В продолжающейся тишине Мэтт, казалось, взвешивал то, что сказала Мередит, и то, что осталось невысказанным, проникая в мысли, которые она таила даже от себя самой. И выводы, к которым Мэтт пришел, похоже, были довольно нерадостными, потому что он со стуком поставил стакан и взглянул на часы.
— Пойду подожду такси на улице.
— Я провожу тебя.
Вежливые фразы, которыми обмениваются двое почти незнакомых людей, всего час назад сплетавшихся на диване в страстных объятиях. Абсурдность происходящего больно обожгла Мередит, но она, закусив губу, молча выпрямилась и отошла от стола. В ту же секунду взгляд Мэтта остановился на ее голых ногах, вернулся к помрачневшему лицу и скользнул к разбросанным по плечам волосам. Босая, растрепанная, в длинном халате, Мередит совсем не походила на строгую светскую даму в вечернем платье. Прежде чем вопрос слетел с губ Мэтта, Мередит уже поняла, что он хочет узнать.
— Сколько тебе лет?
— Не так много, как ты думаешь.
— Сколько? — настаивал он.
— Восемнадцать.
Она ожидала нового взрыва, но вместо этого Мэтт долго, жестко разглядывал ее и потом сделал то, что не имело для Мередит никакого смысла. Подойдя к письменному столу, он написал что-то на листочке бумаги:
— Это номер моего телефона в Эдмунтоне. — спокойно объявил он, вручая ей листок. — Еще полтора месяца я буду там. Потом Соммерсы скажут, как связаться со мной.
После его ухода Мередит поднялась наверх, хмуро разглядывая клочок бумаги. Если таким образом Мэтт пытается предложить, чтобы она ему позвонила, с его стороны это грубо, невежливо и… просто нагло. И унизительно.

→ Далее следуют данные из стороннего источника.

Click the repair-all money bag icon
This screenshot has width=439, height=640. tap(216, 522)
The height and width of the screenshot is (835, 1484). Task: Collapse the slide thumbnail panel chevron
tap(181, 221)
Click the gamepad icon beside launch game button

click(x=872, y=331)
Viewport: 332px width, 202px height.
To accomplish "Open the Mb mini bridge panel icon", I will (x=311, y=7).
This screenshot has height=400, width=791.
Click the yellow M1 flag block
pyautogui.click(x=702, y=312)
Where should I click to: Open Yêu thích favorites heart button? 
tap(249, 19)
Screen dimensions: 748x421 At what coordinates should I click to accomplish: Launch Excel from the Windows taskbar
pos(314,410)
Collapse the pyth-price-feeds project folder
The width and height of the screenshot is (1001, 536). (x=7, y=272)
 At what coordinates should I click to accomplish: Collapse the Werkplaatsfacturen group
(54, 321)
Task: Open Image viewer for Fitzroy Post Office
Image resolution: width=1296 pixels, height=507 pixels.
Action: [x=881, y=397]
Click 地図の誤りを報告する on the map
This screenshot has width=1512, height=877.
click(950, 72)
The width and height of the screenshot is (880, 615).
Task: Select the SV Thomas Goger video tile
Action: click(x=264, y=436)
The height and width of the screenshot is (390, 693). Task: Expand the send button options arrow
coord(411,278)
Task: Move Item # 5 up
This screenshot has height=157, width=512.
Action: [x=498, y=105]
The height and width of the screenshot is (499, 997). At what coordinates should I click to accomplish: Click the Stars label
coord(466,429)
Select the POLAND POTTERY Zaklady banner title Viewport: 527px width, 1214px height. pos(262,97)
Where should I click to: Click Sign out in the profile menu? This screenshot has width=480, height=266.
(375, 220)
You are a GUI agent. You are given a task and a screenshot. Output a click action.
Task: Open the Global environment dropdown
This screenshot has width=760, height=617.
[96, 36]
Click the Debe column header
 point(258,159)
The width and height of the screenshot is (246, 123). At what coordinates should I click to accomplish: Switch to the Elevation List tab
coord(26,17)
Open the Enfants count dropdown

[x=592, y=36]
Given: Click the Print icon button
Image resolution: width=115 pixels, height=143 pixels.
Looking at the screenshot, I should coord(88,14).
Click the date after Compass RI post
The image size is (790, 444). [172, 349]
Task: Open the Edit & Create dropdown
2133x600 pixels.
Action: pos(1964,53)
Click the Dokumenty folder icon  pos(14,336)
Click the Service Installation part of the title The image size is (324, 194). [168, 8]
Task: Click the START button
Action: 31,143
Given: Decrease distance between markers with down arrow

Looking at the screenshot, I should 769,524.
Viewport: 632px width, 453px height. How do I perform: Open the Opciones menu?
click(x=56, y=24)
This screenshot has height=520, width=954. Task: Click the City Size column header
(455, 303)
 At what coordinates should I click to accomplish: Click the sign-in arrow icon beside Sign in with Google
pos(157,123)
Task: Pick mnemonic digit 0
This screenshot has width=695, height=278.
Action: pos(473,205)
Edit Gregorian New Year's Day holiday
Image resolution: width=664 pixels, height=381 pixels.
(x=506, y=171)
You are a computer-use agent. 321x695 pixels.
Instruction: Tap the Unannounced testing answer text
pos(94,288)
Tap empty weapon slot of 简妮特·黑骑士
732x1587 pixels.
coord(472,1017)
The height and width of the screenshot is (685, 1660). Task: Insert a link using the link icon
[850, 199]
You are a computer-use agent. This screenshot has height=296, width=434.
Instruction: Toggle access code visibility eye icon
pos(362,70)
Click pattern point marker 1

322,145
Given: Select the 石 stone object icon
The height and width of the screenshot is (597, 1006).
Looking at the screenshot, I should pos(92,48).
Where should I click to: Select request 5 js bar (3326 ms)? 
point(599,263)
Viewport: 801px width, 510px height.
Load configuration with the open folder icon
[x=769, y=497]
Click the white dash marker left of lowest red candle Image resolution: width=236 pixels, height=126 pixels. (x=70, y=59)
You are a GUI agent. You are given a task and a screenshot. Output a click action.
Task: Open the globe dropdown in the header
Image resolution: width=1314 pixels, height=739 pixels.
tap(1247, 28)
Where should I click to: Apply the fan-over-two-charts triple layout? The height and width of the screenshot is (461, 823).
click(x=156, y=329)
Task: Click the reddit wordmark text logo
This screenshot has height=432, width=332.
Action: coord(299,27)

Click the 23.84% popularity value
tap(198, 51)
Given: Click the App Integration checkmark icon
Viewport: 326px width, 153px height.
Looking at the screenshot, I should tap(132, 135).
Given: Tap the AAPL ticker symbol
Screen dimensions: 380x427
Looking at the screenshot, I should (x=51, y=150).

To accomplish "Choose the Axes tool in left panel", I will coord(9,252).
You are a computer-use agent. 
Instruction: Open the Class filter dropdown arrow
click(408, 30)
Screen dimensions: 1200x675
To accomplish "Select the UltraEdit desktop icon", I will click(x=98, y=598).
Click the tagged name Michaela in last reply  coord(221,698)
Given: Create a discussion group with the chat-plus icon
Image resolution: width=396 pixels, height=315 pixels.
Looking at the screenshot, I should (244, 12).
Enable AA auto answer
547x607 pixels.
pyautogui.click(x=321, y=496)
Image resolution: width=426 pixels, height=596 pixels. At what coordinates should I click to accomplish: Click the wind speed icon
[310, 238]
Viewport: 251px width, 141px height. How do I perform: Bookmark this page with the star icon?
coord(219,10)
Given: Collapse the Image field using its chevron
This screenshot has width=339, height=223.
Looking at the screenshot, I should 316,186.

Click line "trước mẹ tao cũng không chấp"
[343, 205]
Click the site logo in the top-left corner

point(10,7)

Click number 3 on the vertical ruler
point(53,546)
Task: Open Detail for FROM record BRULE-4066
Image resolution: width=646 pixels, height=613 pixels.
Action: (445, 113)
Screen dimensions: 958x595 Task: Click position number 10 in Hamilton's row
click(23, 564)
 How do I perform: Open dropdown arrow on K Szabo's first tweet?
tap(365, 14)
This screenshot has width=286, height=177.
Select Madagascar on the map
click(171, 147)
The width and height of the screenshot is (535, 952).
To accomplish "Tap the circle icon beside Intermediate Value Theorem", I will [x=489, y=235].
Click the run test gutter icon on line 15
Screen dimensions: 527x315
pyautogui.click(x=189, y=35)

Всю следующую неделю Мередит опрометью бросалась к телефону, как только раздавался звонок словно боясь, что это Мэтт. Лишь при воспоминании о той ночи, лицо ее загоралось от смущения и хотелось поскорее забыть обо всем на свете.
Но к концу недели она уже совсем не желала этого. Как только угрызения совести и боязнь огласки улеглись, Мередит обнаружила, что постоянно думает о Мэтте, непрерывно воскрешая в памяти те моменты, которые старалась забыть. По ночам, уткнувшись лицом в подушку, она ощущала его губы на шее и щеках, с чувственной дрожью припоминала каждое нежное слово, которое он шептал ей.
Мередит думала об удовольствии просто идти с ним рядом и разговаривать, как тогда, на газоне в «Гленмуре», о том, как он весело смеялся, слушая ее рассуждения. Думает ли о ней Мэтт, а если да, почему не звонит?
Когда прошло две недели, а от Мэтта не было ни слова, Мередит поняла, что, возможно, совершенно не интересует Мэтта и он вовсе не находит ее соблазнительной. Она снова и снова перебирала в памяти все, что сказала Мэтту перед его уходом. Может, она чем-то оскорбила его и ее слова о том, почему она решила переспать с ним, ранили его гордость… Но Мередит сама себе не верила. Мэттью Фаррел наверняка уверен в собственной сексуальной притягательности, стоит лишь вспомнить о его двусмысленных намеках, когда они впервые танцевали. Нет, скорее всего он не звонит, поскольку решил, что она слишком молода и не стоит его внимания.